Task material: Begin
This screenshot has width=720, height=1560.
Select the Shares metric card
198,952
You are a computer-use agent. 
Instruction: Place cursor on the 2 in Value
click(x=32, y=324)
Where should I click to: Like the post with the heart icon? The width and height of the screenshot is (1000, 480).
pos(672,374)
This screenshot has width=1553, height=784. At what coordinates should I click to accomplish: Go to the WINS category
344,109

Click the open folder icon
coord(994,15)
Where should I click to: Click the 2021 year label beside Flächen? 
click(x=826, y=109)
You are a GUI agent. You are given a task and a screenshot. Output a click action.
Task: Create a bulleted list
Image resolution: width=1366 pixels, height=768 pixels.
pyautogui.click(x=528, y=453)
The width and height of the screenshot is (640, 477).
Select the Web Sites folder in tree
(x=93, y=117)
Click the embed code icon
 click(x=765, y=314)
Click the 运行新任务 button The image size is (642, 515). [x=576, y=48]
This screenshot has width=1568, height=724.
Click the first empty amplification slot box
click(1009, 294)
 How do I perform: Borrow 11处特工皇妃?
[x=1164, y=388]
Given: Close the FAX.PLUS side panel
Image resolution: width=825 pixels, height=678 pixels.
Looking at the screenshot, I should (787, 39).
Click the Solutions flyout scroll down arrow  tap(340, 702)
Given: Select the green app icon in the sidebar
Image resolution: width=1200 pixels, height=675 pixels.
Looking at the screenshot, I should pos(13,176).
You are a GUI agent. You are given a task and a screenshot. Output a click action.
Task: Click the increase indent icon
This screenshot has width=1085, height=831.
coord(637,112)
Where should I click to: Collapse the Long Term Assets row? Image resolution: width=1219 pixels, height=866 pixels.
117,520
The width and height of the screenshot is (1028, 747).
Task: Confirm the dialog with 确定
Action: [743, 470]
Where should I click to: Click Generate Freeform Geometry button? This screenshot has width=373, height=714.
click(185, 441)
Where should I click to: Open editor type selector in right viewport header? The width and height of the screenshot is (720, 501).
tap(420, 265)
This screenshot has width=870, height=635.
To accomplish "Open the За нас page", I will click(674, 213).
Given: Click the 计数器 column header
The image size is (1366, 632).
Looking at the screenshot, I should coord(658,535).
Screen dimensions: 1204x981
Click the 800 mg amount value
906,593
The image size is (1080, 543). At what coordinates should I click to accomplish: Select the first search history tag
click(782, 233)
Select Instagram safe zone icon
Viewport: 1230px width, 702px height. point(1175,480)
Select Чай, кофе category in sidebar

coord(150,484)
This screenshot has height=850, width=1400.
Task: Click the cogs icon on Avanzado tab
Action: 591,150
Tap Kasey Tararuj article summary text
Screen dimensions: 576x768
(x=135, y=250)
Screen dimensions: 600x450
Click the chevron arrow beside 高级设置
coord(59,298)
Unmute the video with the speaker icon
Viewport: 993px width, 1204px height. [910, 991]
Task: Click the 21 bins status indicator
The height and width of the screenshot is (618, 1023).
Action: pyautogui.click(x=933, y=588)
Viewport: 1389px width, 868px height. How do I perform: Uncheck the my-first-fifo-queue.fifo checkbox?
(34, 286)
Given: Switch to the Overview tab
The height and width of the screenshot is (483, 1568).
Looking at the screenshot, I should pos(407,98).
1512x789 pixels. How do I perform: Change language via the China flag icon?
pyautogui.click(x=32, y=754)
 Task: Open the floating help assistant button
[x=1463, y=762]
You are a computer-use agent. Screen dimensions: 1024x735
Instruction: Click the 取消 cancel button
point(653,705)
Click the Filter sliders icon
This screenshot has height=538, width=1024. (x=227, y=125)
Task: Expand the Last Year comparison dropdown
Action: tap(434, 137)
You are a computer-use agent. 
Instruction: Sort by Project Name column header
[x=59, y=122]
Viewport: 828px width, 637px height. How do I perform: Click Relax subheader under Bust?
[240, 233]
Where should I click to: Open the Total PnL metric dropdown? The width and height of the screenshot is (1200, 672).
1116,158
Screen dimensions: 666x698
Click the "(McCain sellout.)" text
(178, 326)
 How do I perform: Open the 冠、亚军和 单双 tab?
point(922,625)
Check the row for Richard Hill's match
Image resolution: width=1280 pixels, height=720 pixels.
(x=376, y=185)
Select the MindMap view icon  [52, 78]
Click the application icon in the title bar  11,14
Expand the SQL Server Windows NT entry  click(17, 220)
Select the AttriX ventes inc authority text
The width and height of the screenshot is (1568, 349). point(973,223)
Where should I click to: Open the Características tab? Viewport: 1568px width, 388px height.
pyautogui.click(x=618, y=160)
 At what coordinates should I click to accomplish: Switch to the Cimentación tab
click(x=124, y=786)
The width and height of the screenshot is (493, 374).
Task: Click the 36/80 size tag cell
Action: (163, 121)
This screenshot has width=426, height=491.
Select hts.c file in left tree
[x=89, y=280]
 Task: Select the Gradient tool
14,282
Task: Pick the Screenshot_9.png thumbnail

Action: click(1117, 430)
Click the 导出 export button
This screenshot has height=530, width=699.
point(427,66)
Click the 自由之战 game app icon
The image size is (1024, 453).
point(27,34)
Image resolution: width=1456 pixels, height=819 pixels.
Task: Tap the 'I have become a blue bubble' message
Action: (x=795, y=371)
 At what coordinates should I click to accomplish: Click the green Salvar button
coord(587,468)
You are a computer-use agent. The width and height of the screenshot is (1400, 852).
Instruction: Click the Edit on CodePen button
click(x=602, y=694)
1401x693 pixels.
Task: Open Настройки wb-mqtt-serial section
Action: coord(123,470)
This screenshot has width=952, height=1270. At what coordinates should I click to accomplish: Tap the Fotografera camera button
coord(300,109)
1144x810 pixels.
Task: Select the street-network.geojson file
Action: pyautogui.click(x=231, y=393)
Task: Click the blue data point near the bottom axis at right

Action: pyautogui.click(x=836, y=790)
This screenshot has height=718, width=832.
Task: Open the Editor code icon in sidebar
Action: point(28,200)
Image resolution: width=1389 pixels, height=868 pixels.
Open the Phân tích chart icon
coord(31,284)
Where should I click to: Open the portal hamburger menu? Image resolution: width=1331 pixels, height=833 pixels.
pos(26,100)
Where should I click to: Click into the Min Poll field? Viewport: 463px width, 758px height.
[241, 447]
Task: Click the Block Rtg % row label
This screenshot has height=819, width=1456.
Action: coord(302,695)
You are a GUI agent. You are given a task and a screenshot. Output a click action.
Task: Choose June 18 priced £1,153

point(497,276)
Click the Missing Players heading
Task material: End
◆ Task statement:
Every line in the listing that holds "computer" belongs in the answer.

◆ Answer to this exercise:
You are a computer-use agent. 
You are a computer-use agent. Screen dimensions: 1024x735
You are a computer-use agent. 
You are a computer-use agent. The width and height of the screenshot is (1400, 852).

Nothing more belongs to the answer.